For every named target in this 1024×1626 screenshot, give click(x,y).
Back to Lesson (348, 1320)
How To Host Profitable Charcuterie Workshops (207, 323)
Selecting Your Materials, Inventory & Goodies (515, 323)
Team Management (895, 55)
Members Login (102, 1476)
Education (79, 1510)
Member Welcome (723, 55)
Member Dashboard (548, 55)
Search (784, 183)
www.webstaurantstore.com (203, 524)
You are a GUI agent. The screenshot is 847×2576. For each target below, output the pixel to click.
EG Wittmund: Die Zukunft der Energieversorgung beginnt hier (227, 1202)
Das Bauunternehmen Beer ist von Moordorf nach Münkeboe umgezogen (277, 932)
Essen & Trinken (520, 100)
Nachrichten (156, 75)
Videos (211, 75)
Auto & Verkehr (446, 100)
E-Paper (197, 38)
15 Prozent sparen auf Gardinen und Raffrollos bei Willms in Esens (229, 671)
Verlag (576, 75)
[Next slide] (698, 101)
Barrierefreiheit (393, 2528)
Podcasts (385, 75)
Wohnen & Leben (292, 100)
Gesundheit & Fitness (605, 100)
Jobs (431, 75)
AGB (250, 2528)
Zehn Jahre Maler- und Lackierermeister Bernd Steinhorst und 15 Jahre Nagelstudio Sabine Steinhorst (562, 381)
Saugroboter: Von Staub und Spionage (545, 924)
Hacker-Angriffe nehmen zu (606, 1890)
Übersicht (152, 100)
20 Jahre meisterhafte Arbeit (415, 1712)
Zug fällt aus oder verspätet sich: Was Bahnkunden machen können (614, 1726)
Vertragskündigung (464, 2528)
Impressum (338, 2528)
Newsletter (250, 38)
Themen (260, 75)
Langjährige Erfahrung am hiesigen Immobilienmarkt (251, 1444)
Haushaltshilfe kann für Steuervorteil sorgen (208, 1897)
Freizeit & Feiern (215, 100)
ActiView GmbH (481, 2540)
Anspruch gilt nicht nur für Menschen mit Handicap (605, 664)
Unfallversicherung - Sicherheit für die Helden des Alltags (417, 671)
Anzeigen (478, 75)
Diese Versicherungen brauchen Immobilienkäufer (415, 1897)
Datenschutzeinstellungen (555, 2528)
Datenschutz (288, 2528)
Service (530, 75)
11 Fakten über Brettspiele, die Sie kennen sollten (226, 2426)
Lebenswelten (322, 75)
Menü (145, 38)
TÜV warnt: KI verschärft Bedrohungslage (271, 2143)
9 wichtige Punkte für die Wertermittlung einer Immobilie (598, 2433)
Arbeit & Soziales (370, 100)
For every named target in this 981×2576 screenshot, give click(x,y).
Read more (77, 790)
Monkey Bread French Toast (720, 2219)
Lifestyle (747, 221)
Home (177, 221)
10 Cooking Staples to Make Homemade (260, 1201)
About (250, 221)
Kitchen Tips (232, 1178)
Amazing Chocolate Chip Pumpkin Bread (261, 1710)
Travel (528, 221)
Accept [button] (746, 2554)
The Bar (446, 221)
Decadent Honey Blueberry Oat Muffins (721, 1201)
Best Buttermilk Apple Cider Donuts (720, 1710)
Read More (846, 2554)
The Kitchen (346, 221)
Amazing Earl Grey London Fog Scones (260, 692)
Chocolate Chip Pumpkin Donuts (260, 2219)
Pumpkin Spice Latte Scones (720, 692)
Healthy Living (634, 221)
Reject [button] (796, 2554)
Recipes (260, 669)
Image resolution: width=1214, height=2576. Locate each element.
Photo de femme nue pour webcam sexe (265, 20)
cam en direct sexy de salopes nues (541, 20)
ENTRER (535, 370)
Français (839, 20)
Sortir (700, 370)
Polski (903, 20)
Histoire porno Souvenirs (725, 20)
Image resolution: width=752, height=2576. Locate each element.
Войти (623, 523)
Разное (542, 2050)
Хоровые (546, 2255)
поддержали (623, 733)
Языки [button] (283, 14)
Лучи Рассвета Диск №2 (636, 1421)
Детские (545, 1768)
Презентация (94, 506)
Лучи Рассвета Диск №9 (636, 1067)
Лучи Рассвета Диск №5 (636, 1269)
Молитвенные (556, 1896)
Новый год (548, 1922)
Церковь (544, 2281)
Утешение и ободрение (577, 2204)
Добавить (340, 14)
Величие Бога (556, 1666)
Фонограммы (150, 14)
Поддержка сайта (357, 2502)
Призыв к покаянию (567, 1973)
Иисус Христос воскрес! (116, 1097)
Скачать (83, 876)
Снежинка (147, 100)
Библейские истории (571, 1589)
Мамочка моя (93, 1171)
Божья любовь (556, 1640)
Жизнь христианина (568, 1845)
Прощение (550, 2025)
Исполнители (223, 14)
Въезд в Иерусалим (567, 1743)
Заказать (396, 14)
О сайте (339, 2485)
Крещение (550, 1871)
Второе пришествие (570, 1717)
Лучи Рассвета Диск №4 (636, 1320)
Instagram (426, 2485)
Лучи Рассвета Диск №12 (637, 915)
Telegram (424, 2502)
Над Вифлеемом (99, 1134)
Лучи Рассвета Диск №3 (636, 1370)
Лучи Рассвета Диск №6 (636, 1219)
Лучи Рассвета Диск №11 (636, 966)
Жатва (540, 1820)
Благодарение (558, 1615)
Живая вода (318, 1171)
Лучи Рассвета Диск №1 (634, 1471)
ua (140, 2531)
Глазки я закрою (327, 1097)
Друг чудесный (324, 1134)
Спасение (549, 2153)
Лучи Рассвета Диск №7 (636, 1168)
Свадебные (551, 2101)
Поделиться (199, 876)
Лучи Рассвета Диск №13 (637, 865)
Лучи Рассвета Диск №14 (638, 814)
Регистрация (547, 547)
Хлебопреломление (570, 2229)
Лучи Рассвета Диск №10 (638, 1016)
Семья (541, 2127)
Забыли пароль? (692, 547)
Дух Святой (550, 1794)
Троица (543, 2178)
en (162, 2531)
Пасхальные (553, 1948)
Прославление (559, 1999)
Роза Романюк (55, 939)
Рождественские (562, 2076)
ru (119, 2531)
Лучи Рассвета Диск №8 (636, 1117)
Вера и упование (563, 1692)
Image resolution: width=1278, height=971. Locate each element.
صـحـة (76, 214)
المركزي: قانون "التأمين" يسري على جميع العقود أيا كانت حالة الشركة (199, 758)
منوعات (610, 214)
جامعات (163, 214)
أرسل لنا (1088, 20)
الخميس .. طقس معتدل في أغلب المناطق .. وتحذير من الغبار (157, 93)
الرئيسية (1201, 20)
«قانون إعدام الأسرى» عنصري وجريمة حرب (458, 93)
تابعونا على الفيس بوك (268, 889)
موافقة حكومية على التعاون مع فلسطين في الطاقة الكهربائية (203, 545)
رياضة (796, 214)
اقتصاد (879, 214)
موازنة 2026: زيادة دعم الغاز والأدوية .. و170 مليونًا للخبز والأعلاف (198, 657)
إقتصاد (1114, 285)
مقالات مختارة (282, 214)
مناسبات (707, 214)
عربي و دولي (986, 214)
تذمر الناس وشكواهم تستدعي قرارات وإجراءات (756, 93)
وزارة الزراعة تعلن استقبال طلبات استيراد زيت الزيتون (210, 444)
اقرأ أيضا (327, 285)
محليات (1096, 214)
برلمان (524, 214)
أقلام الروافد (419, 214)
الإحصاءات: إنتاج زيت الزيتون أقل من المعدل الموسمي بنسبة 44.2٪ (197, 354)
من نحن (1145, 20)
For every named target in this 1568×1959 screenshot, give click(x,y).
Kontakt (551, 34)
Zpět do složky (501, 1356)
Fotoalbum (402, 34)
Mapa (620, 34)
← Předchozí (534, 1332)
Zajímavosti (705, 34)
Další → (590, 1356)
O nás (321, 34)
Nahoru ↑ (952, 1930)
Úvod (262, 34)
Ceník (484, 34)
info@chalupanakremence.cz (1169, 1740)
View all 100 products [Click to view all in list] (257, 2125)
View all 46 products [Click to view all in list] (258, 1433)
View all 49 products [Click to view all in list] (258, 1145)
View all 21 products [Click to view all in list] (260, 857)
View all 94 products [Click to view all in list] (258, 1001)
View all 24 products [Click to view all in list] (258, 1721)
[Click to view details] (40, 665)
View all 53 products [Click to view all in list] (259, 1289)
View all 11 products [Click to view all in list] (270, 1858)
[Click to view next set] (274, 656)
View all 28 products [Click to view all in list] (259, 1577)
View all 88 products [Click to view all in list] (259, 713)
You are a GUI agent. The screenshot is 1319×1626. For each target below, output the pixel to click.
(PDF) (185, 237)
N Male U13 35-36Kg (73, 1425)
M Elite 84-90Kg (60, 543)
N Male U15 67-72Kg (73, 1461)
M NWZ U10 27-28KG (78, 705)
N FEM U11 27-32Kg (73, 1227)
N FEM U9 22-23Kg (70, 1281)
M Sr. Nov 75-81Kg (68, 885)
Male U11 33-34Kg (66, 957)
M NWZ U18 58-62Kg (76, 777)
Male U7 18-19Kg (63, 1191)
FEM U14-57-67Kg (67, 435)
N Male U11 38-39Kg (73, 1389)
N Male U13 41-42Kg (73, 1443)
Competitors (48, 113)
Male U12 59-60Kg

________________________________________

**WHAT TO PRODUCE:** Copy out, word for word, the lines of the material above, starting with the line that contains "Регистрация (547, 547)" and continuing through the line that contains "View all 53", both of those lines included.

**WORKED SOLUTION:**
Регистрация (547, 547)
Хлебопреломление (570, 2229)
Лучи Рассвета Диск №10 (638, 1016)
Семья (541, 2127)
Забыли пароль? (692, 547)
Дух Святой (550, 1794)
Троица (543, 2178)
en (162, 2531)
Пасхальные (553, 1948)
Прославление (559, 1999)
Роза Романюк (55, 939)
Рождественские (562, 2076)
ru (119, 2531)
Лучи Рассвета Диск №8 (636, 1117)
Вера и упование (563, 1692)
Image resolution: width=1278, height=971. Locate each element.
صـحـة (76, 214)
المركزي: قانون "التأمين" يسري على جميع العقود أيا كانت حالة الشركة (199, 758)
منوعات (610, 214)
جامعات (163, 214)
أرسل لنا (1088, 20)
الخميس .. طقس معتدل في أغلب المناطق .. وتحذير من الغبار (157, 93)
الرئيسية (1201, 20)
«قانون إعدام الأسرى» عنصري وجريمة حرب (458, 93)
تابعونا على الفيس بوك (268, 889)
موافقة حكومية على التعاون مع فلسطين في الطاقة الكهربائية (203, 545)
رياضة (796, 214)
اقتصاد (879, 214)
موازنة 2026: زيادة دعم الغاز والأدوية .. و170 مليونًا للخبز والأعلاف (198, 657)
إقتصاد (1114, 285)
مقالات مختارة (282, 214)
مناسبات (707, 214)
عربي و دولي (986, 214)
تذمر الناس وشكواهم تستدعي قرارات وإجراءات (756, 93)
وزارة الزراعة تعلن استقبال طلبات استيراد زيت الزيتون (210, 444)
اقرأ أيضا (327, 285)
محليات (1096, 214)
برلمان (524, 214)
أقلام الروافد (419, 214)
الإحصاءات: إنتاج زيت الزيتون أقل من المعدل الموسمي بنسبة 44.2٪ (197, 354)
من نحن (1145, 20)
For every named target in this 1568×1959 screenshot, give click(x,y).
Kontakt (551, 34)
Zpět do složky (501, 1356)
Fotoalbum (402, 34)
Mapa (620, 34)
← Předchozí (534, 1332)
Zajímavosti (705, 34)
Další → (590, 1356)
O nás (321, 34)
Nahoru ↑ (952, 1930)
Úvod (262, 34)
Ceník (484, 34)
info@chalupanakremence.cz (1169, 1740)
View all 100 products [Click to view all in list] (257, 2125)
View all 46 products [Click to view all in list] (258, 1433)
View all 49 products [Click to view all in list] (258, 1145)
View all 21 products [Click to view all in list] (260, 857)
View all 94 products [Click to view all in list] (258, 1001)
View all 24 products [Click to view all in list] (258, 1721)
[Click to view details] (40, 665)
View all 53 products [Click to view all in list] (259, 1289)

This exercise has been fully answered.